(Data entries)
::::::::

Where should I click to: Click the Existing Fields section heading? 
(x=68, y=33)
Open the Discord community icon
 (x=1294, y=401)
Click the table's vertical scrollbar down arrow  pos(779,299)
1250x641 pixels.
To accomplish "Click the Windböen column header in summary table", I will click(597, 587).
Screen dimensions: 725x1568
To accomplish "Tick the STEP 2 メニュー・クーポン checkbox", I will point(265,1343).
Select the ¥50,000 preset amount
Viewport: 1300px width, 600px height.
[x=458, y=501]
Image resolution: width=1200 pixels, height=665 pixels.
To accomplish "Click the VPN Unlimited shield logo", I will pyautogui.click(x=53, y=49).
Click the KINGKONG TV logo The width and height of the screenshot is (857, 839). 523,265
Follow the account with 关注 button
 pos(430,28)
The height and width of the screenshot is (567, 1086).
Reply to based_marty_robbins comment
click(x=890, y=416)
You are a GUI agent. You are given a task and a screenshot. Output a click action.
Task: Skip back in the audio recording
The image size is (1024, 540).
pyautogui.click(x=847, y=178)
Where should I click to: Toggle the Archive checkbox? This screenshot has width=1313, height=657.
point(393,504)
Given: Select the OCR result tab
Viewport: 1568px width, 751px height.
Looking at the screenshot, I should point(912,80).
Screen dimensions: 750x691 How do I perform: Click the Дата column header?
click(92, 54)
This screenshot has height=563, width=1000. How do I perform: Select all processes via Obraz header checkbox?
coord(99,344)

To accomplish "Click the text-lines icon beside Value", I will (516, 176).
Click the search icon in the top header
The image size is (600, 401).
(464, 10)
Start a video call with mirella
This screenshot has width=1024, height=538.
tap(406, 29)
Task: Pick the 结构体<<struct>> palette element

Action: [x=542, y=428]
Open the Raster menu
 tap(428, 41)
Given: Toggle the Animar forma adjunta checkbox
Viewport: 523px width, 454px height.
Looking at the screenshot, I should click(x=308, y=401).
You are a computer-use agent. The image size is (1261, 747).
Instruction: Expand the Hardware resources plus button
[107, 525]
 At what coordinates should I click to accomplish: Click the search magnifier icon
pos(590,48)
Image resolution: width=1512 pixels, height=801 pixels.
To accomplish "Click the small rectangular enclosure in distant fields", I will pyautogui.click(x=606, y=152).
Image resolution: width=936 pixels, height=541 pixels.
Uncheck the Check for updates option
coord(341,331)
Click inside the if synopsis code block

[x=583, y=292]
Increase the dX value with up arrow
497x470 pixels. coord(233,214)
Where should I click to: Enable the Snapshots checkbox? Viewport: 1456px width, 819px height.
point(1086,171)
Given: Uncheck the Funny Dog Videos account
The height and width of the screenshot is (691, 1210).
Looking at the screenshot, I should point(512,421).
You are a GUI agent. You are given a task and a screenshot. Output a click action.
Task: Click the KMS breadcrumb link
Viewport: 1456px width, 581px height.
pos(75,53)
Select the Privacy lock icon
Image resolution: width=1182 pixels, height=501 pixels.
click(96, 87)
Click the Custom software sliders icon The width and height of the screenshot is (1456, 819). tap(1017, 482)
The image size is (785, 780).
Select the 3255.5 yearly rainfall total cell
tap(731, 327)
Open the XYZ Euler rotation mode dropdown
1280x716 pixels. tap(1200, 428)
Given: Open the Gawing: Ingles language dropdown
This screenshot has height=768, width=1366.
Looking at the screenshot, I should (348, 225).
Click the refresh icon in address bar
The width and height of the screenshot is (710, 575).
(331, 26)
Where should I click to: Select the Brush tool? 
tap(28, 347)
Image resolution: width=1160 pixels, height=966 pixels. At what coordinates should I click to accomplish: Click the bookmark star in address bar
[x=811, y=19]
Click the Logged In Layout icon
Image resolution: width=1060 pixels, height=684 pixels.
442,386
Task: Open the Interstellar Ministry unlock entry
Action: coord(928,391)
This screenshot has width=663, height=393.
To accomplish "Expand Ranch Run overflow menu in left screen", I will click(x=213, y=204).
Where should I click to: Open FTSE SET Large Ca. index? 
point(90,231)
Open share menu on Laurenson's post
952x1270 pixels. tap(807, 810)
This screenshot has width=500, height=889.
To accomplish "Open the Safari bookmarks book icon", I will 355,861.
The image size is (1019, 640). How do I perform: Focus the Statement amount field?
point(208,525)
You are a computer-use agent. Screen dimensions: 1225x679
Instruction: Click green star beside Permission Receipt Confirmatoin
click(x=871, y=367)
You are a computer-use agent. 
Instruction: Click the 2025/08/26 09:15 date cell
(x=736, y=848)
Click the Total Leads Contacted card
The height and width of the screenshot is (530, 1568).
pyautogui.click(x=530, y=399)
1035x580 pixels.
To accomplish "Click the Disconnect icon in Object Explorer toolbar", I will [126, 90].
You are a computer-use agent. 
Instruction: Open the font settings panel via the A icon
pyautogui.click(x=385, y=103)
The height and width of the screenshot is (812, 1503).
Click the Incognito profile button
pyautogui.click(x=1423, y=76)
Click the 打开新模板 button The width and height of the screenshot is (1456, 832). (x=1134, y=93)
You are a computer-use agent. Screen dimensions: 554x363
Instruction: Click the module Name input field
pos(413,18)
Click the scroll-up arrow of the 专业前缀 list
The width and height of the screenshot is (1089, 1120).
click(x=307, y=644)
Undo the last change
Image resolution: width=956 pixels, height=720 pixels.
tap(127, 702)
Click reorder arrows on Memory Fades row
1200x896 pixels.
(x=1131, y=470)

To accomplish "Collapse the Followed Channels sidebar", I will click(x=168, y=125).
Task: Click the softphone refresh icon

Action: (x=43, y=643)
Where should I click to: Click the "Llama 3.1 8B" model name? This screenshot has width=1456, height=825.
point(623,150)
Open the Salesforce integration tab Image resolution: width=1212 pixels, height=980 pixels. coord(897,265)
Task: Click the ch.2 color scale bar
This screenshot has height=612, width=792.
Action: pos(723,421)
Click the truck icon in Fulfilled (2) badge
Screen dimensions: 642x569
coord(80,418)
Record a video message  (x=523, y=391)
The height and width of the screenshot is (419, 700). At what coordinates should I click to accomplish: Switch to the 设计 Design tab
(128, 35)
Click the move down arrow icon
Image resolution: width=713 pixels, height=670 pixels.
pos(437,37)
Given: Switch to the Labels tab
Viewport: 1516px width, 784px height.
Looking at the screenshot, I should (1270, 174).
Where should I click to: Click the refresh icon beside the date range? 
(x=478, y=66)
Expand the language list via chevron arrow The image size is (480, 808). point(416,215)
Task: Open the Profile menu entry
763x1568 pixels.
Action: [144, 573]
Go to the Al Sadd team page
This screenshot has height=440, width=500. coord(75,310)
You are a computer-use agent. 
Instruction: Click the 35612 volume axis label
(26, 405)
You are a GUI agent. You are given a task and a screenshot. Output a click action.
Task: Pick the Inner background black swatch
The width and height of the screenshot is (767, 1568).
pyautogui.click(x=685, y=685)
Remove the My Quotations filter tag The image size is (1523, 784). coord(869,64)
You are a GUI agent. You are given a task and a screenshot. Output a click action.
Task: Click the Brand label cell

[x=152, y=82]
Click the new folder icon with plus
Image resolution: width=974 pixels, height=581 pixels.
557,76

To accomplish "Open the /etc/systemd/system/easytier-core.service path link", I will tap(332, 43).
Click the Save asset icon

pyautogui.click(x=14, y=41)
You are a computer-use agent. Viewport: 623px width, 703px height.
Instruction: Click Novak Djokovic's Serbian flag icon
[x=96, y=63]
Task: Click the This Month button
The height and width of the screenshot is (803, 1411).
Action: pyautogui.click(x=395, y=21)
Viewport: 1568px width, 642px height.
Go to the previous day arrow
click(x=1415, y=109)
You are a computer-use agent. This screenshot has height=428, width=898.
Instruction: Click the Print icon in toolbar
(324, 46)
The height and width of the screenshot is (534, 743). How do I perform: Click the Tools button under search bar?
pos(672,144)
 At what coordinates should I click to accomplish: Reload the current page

::::::::

### WHAT YOU ARE ASKED TO DO
Copy out the listing lines word for word, covering the stretch from the line containing "Screen dimensions: 725x1568" through the line containing "point(393,504)", with both of those lines included.

### TASK ANSWER
Screen dimensions: 725x1568
To accomplish "Tick the STEP 2 メニュー・クーポン checkbox", I will point(265,1343).
Select the ¥50,000 preset amount
Viewport: 1300px width, 600px height.
[x=458, y=501]
Image resolution: width=1200 pixels, height=665 pixels.
To accomplish "Click the VPN Unlimited shield logo", I will pyautogui.click(x=53, y=49).
Click the KINGKONG TV logo The width and height of the screenshot is (857, 839). 523,265
Follow the account with 关注 button
 pos(430,28)
The height and width of the screenshot is (567, 1086).
Reply to based_marty_robbins comment
click(x=890, y=416)
You are a GUI agent. You are given a task and a screenshot. Output a click action.
Task: Skip back in the audio recording
The image size is (1024, 540).
pyautogui.click(x=847, y=178)
Where should I click to: Toggle the Archive checkbox? This screenshot has width=1313, height=657.
point(393,504)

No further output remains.